To assist those looking to curl up with a good book, ITIF presents its 2014 Innovation and Tech Policy Reading List. The list identifies the books that best add to the innovation and competitiveness policy debate. We also save you the time of having to read books that detract from the debate.

Below is a list of the top five books we recommend for this year (In alphabetical order by author’s last name):


Uncharted: Big Data as a Lens on Human Culture by Erez Aiden and Jean-Baptiste Michel

Inspired by their research as applied mathematics graduate students at Harvard, Aiden and Michel, analyze the emerging discipline of “culturomics.” This field of study attempts to address sociological questions through quantitative analysis and can be a useful tool for improving research and policy in a host of fields including economics, education, and the law. Aiden and Michel offer key insights on how “big data” is changing how we view society and culture and how it can be used to create new methods of inquiry and new solutions to the challenges we face.

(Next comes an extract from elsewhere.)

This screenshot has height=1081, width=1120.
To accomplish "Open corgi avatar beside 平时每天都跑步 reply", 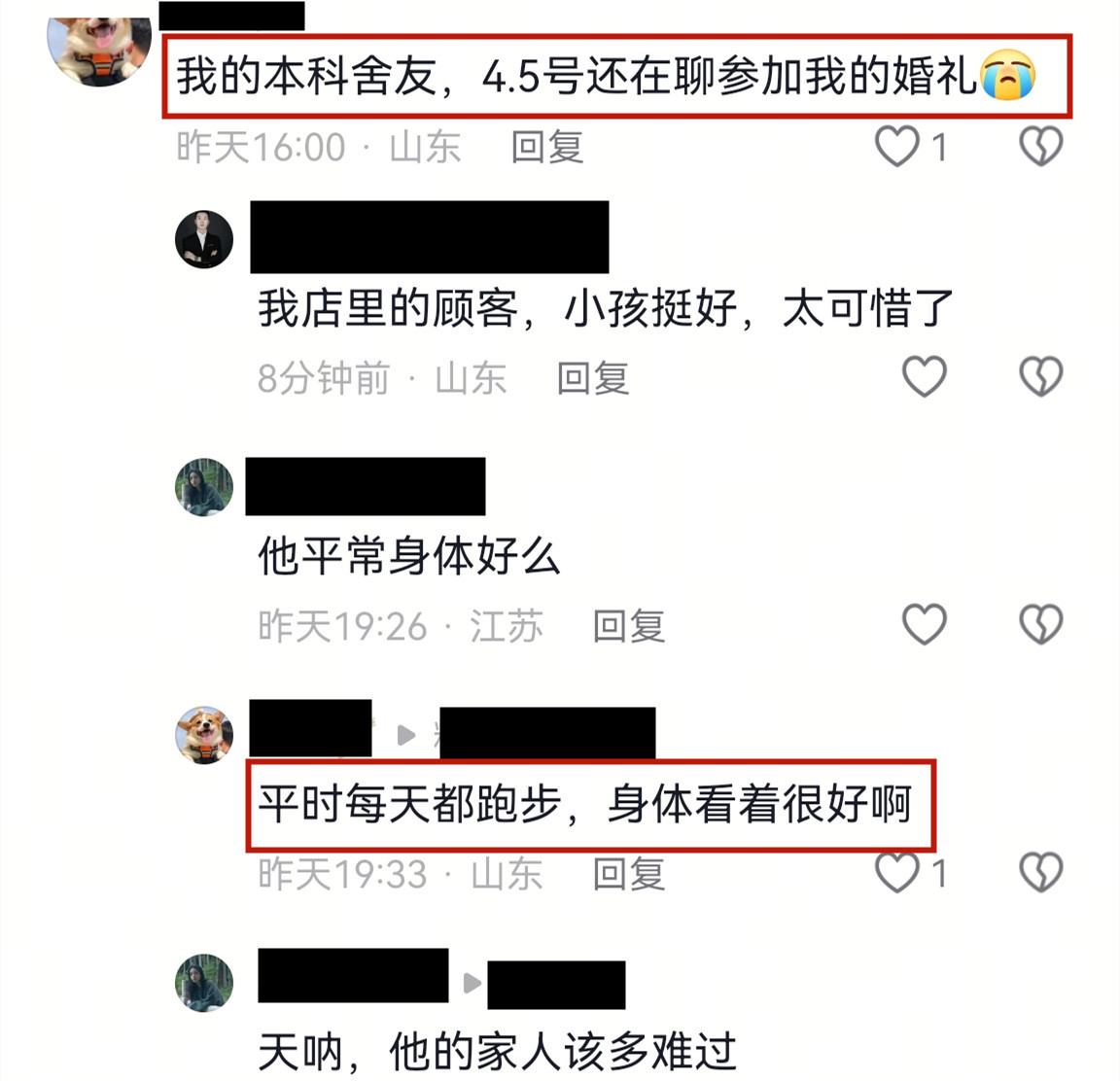I will pyautogui.click(x=204, y=736).
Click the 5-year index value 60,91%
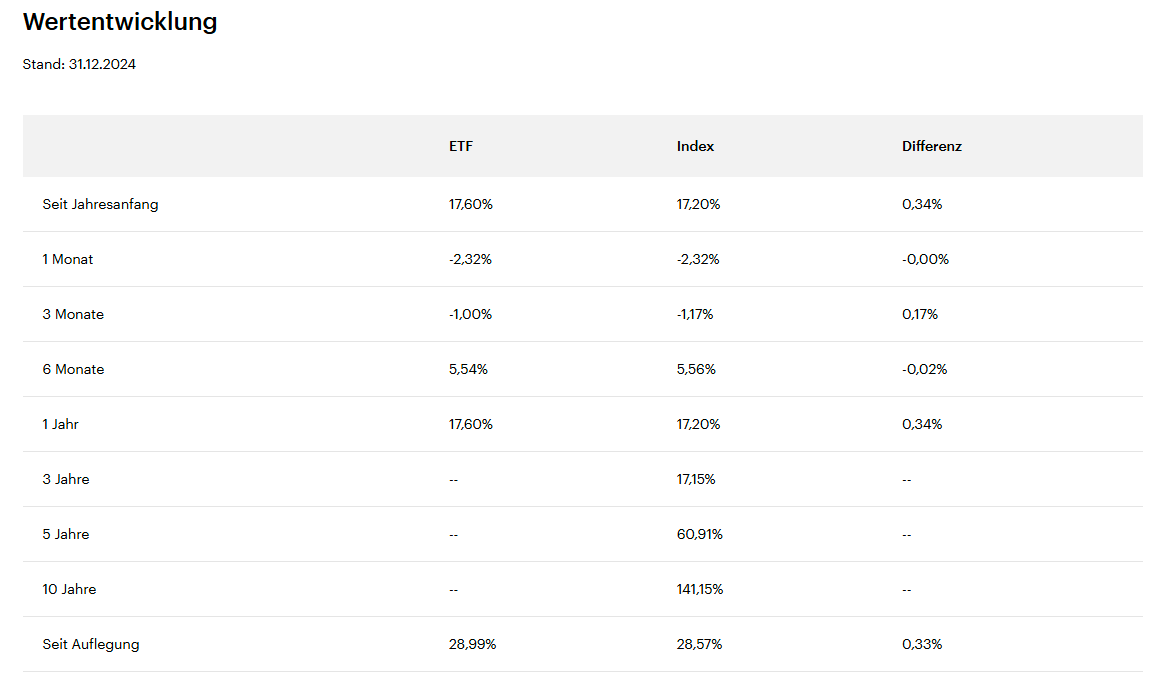The height and width of the screenshot is (689, 1158). click(699, 534)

Innovation Economics: The Race for Global Advantage (Paperback Edition) by Robert Atkinson and Stephen Ezell

Yes, we plead guilty of self-promotion. Written by ITIF President Robert Atkinson and Senior Analyst Stephen Ezell, Innovation Economics was released in paperback in 2014. It delivers a critical wake-up call, arguing that a fierce global race for innovation advantage is under way, and while other nations are making support for technology and innovation a central tenet of their economic strategies and policies, America lacks a robust innovation policy. Unless the United States enacts public policies to reflect this reality, Americans face the relatively lower standards of living associated with a noncompetitive national economy.  The authors explore how a weak innovation economy not only contributed to the Great Recession but is delaying America’s recovery from it and how innovation in the United States compares with that in other developed and developing nations.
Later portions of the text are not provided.